Screenshot grounding data:
• • • •

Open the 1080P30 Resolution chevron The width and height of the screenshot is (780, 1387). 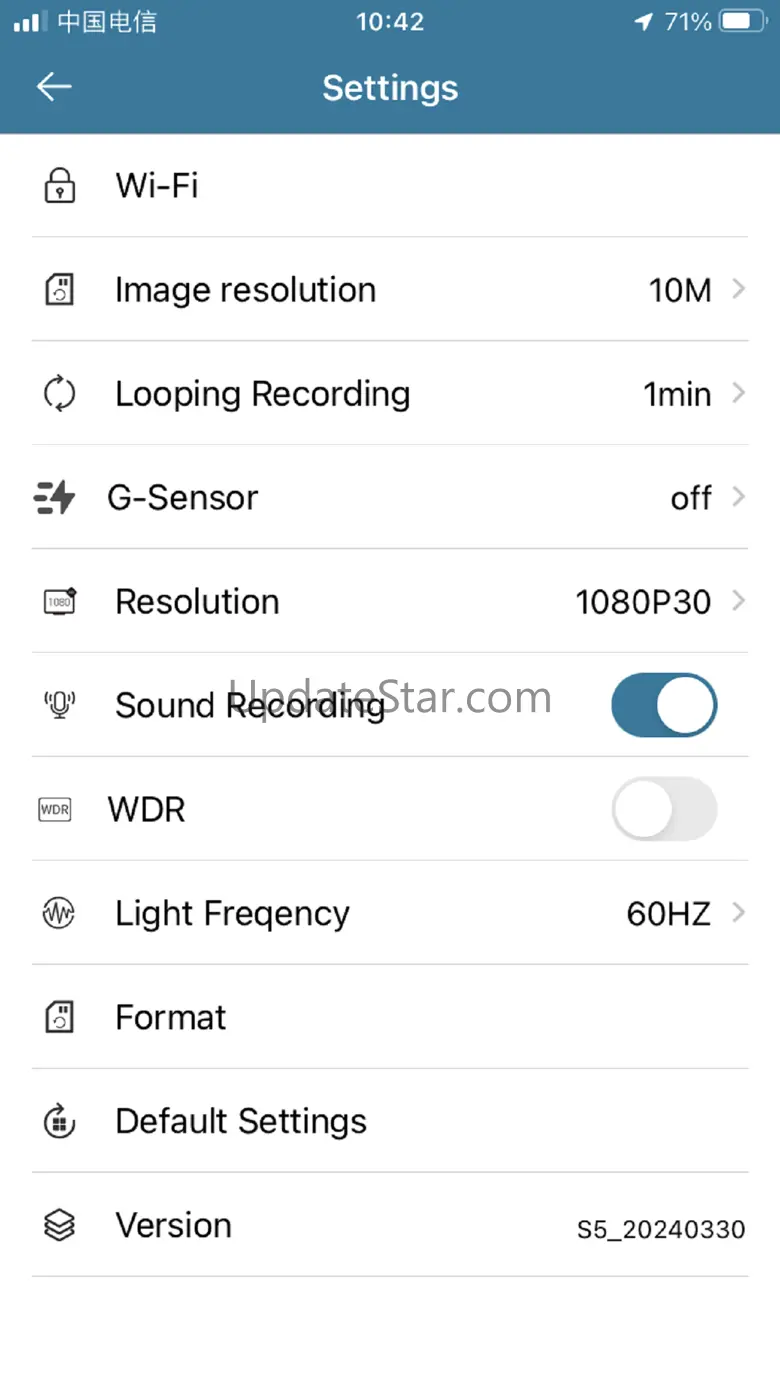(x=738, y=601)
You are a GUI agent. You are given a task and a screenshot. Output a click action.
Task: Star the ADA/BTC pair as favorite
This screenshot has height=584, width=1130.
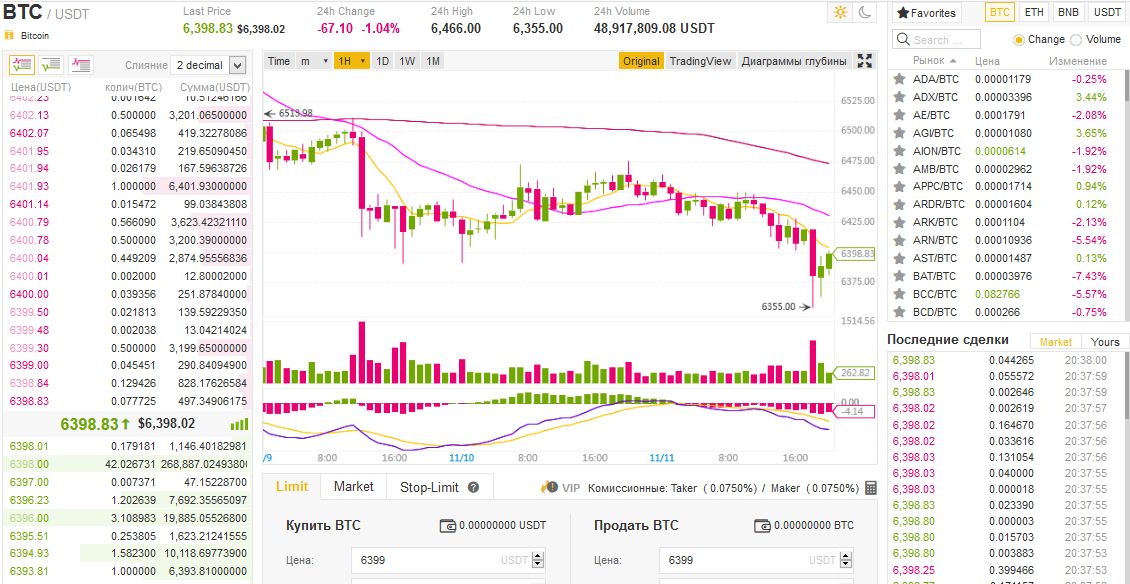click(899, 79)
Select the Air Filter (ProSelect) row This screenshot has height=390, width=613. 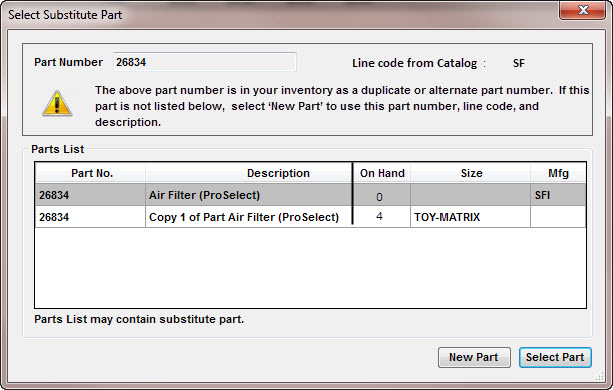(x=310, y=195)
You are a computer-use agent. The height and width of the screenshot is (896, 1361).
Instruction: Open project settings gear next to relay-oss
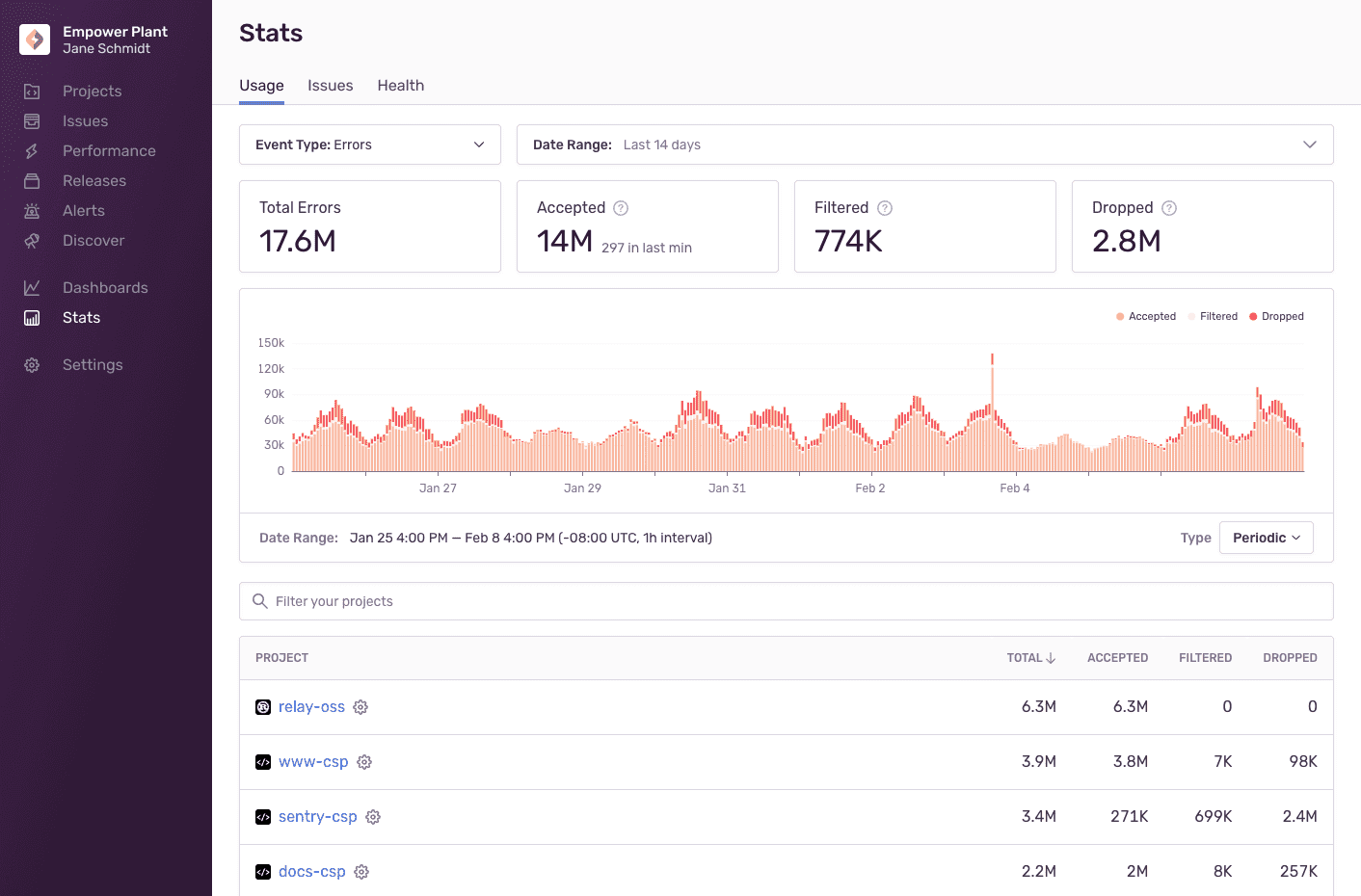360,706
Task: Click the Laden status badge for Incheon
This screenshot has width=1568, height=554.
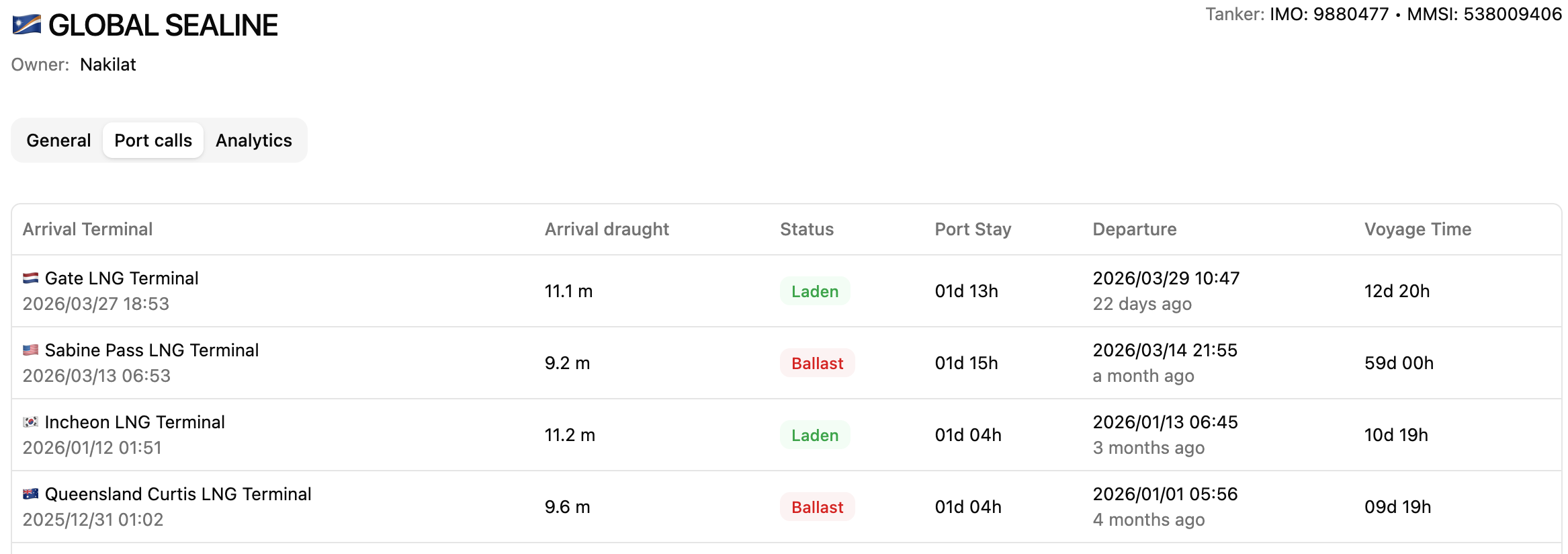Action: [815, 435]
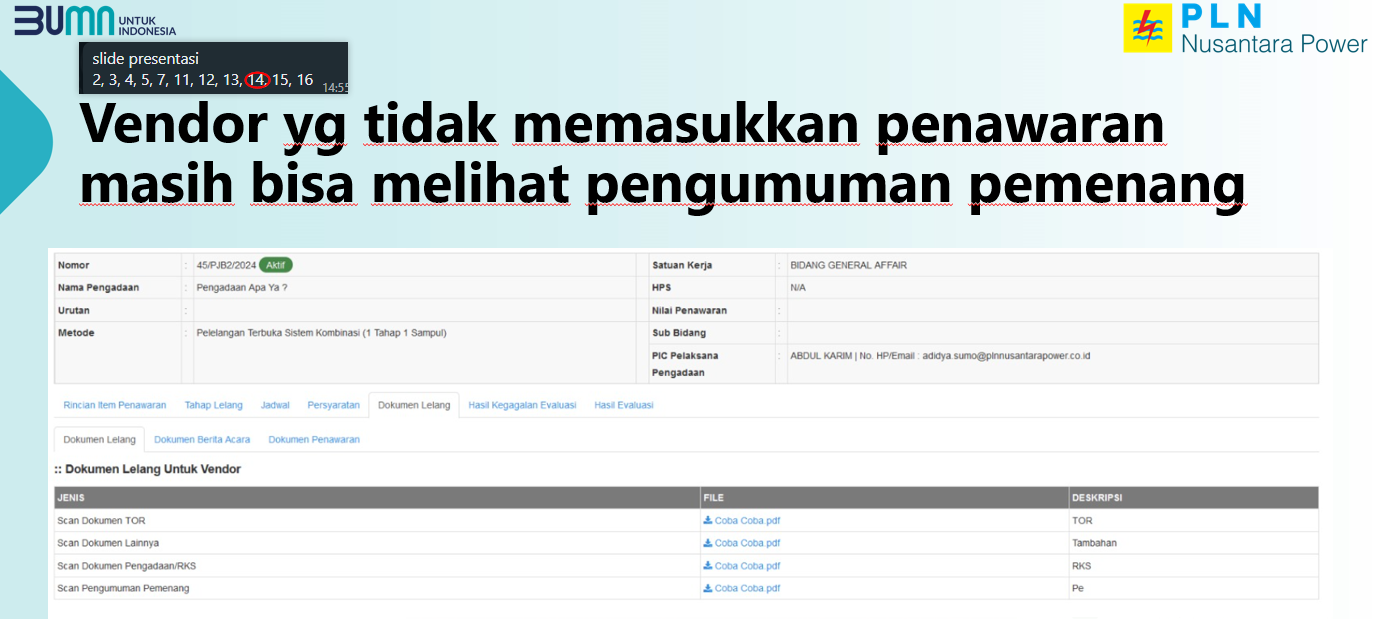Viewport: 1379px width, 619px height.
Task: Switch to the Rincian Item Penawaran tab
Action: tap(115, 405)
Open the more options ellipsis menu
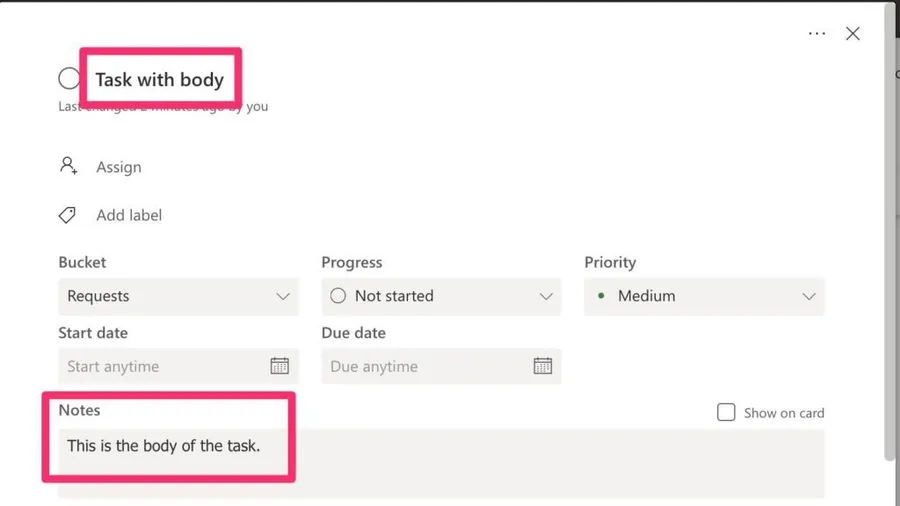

• • • •

From the entries above, copy out every line where the string "agent" appears.

You are a GUI agent. You are given a task and a screenshot. Output a click action.
You are a computer-use agent. The height and width of the screenshot is (896, 1361).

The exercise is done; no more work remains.